Q: Automatically download all 157 entries from a google search ( Answered 5 out of 5 stars,   2 Comments )
Question  
Subject: Automatically download all 157 entries from a google search
Category: Computers > Internet
Asked by: unclebob3322-ga
List Price: $20.00
Posted: 31 Jan 2005 08:54 PST
Expires: 02 Mar 2005 08:54 PST
Question ID: 466383
I google for "daily minutes site:www.mydomain.com" and google tells me:
    Results 1 - 10 of about 857 from www.mydomain.com for daily minutes

I want to automatically download the html of all 857 pages into c:\my temp folder\

I know how to do it manually one URL at a time, but it would take me hours.

Any ideas?

Request for Question Clarification by secret901-ga on 31 Jan 2005 11:14 PST
Hi unclebob3322-ga,
The Google API <://www.google.com/apis/> allows you to write a
computer program to do that automatically.  Will you be willing to run
or write a computer program to do that?

secret901-ga

Clarification of Question by unclebob3322-ga on 31 Jan 2005 14:55 PST
I know a little vba and some scripting, so I might have the talent. 

But I certainly don't have the time. 

If it can't be delivered within two days, I'll just download the pages
manually.   I would be willing to increase the price for someone to do
this, but $100 would be the highest I could go.
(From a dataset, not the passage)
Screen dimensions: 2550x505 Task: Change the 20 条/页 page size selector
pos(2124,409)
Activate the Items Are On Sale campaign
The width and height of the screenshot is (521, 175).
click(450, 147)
Request for Question Clarification by secret901-ga on 31 Jan 2005 17:40 PST
Hi unclebob3322-ga,
I have a Java program written for another project that essentially
does what you want.  I can make some minor modifications to it to suit
your needs.  Can you run Java applications and would you be willing to
obtain a Google API key (free) for it?

secret901-ga

Clarification of Question by unclebob3322-ga on 31 Jan 2005 20:33 PST
I never played with Java, so it is hard to say.  I followed the google
instructions got a key, and downloaded and extracted the googleapi.
the readme.txt says:

To quickly try the API, run
  java -cp googleapi.jar com.google.soap.search.GoogleAPIDemo <key> search Foo

BUT, IT DOESN'T TELL ME HOW TO REGISTER JAVA!!!
No setup.exe that I can see.  What am I missing?


Separate subject: Jobo may very well be what I want.  Its web site
says it will run a lot faster if I install Java first.  Does the
Googleapi Java qualify, or is jobo talking about a different java?

Thanks for your help

Clarification of Question by unclebob3322-ga on 31 Jan 2005 20:34 PST
Plus, jobo doesn't say it will run on windows xp.

Am I out of luck

Request for Question Clarification by rainbow-ga on 31 Jan 2005 22:03 PST
Hi unclebob3322,

Would you like me to download these urls manually into a word
document? I can then upload this doument and post a url for you to
download the document from.

Waiting to hear your views.

Regards,
Rainbow

Request for Question Clarification by secret901-ga on 31 Jan 2005 22:38 PST
Hi unclebob3322-ga,
The Java runtime environment (JRE) can be downloaded for free from the
Sun website at http://java.sun.com.  Download the latest version
(1.5): http://java.sun.com/j2se/1.5.0/download.jsp.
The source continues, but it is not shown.